A fun activity for students is using a camera to capture themselves in the environment with those shapes, even in their sometimes favorite setting -- the playground. This combination of going out, use of technology, review of nomenclature, and identification of geometric form helps solidify the concepts introduced through lessons in a way that keeps their eyes moving and their minds engaged.
Recently, students have been exploring the emergence of botany and zoology through their evolutionary development. The impact of this approach in the elementary 6-9 year old Montessori curriculum is that children notice throughout the course of the school year how slowly animals and plants developed from one form to another. They also notice common aspects of each organism, just as scientists have noticed in the classification and understanding of life on our planet.
Before Leeuwenhoek improved the microscope and founded the study of microbiology, many scientists relied upon living creatures and fossil records in order to group plants and animals. For example, reptiles were originally classified by their facial features, then by their form of reproduction, then eventually by the shape of their skulls. One can see from this example how the grouping began more superficially and gradually attained depth. No area of study exists in isolation. Language is fully integrated with cultural studies in three-part cards, research, and writing.

Math also informs the study of plants and animals, not merely as arithmetic but as a way of exploring the practical applications of mathematics such as fractions, measurement, geometry, and time. Students really enjoy using their hands: to touch animals and plants, to manipulate a microscope and specimen slides, and to create models from common materials. During a recent cultural group, students worked together to make a model of the smallest adult Giant Squid, which is 24 feet in length. Some students drew the mantle, which was six feet long and cylindrical. Other students used the planesphere (geography) stencil to trace foot-long eyeballs for the head, while ten students each measured seventeen-foot-long tentacles. Students have also created a larger than life starfish for our echinoderm study, cutting and gluing or taping parts of the animal onto its pink paper body.
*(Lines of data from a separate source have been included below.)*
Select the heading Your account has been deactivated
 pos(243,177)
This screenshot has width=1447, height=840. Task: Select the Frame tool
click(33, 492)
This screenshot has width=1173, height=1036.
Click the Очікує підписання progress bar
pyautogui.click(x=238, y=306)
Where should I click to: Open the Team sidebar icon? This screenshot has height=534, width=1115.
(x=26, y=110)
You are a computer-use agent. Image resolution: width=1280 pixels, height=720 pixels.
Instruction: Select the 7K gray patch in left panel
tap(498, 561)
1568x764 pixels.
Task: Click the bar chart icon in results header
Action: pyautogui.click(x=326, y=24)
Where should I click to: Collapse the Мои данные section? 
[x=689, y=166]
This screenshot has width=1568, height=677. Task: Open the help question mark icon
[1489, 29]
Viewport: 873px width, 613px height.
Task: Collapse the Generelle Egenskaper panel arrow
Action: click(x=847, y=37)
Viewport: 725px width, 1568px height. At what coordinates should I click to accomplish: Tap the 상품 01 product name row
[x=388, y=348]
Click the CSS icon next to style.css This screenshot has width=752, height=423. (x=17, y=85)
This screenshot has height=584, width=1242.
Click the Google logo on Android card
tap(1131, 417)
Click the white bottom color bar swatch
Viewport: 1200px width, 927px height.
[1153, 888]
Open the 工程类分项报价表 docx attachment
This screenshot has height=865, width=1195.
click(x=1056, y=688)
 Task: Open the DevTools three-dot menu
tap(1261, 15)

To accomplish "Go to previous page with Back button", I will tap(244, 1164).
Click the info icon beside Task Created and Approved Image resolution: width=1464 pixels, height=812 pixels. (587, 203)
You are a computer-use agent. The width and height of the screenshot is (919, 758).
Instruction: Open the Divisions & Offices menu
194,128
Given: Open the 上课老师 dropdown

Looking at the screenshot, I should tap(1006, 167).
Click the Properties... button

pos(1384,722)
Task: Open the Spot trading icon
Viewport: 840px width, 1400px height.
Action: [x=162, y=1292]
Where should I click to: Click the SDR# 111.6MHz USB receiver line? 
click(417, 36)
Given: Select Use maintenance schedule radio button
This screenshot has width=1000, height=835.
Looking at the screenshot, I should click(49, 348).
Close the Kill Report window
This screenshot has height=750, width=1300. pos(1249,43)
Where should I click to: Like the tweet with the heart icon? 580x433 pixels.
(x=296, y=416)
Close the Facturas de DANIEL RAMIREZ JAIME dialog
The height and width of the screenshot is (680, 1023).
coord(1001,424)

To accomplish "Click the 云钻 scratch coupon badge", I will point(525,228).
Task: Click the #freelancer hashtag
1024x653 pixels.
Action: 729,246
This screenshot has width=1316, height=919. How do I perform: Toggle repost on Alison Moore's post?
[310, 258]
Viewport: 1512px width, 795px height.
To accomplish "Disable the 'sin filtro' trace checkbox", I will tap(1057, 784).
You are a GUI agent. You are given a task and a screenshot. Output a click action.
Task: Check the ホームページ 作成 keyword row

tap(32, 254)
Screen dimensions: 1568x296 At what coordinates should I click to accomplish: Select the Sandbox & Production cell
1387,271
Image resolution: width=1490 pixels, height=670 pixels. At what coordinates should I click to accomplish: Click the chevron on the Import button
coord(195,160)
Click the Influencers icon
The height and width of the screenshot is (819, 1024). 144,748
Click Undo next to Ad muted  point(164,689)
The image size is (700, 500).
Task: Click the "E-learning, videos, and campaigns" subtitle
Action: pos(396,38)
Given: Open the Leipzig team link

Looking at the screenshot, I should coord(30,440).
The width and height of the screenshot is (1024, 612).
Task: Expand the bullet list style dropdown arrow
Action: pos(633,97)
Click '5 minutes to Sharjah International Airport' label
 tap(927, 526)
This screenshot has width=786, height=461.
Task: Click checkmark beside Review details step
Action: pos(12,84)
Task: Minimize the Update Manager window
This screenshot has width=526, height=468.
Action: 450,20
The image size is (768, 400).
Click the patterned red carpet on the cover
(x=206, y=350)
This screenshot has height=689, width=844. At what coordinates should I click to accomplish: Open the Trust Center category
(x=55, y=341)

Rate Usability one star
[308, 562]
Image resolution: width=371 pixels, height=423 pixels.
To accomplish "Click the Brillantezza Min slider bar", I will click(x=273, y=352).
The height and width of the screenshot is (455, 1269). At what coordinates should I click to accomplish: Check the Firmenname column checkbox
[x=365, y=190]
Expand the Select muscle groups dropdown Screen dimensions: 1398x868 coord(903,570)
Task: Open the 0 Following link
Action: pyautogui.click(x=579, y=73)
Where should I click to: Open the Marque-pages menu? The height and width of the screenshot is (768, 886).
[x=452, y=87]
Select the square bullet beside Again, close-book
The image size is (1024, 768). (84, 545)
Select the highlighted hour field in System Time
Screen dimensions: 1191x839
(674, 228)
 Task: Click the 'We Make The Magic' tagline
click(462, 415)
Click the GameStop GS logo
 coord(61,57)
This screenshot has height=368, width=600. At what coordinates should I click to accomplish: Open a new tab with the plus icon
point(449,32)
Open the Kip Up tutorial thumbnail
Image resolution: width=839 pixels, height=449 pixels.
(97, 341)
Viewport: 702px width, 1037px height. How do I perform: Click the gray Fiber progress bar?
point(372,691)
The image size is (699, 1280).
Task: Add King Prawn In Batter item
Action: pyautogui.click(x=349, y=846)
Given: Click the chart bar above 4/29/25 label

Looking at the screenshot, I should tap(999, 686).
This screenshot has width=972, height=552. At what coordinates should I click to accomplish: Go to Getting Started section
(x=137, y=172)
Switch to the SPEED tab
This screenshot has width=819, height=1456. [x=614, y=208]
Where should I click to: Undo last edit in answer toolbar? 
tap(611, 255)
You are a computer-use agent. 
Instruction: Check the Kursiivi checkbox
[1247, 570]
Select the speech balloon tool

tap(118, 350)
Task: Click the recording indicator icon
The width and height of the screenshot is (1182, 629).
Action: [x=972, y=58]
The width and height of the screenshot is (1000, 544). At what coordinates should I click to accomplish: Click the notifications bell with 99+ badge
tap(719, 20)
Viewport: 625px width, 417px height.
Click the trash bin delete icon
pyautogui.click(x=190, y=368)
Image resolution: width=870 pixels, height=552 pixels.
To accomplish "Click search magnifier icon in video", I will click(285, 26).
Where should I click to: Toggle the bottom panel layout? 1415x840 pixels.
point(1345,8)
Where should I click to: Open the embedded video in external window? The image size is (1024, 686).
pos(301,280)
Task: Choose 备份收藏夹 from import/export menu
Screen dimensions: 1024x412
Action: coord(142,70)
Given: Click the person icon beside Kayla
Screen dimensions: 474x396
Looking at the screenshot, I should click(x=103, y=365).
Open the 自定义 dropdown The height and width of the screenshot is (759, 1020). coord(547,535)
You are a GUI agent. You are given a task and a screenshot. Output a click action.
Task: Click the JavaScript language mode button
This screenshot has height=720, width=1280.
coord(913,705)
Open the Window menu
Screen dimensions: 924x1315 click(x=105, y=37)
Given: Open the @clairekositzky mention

Students are able to document their own imaginative designs of arthropods, mollusks, and echinoderms using pattern blocks. On rugs or tables, students worked independently or with partners to make these animal forms out of colored, geometric, two-dimensional blocks. Their creativity speaks for itself in the photographs they took using a digital camera; yet something much deeper can be gleaned here. Children learn through tactile contact, as Maria Montessori herself knew when she began her observational work over a century ago. Children internalize shapes and functions of animals, because they too are animals and see the world through geometry. Children still have their eyes open to the amazing details of life. We adults can learn so much from them.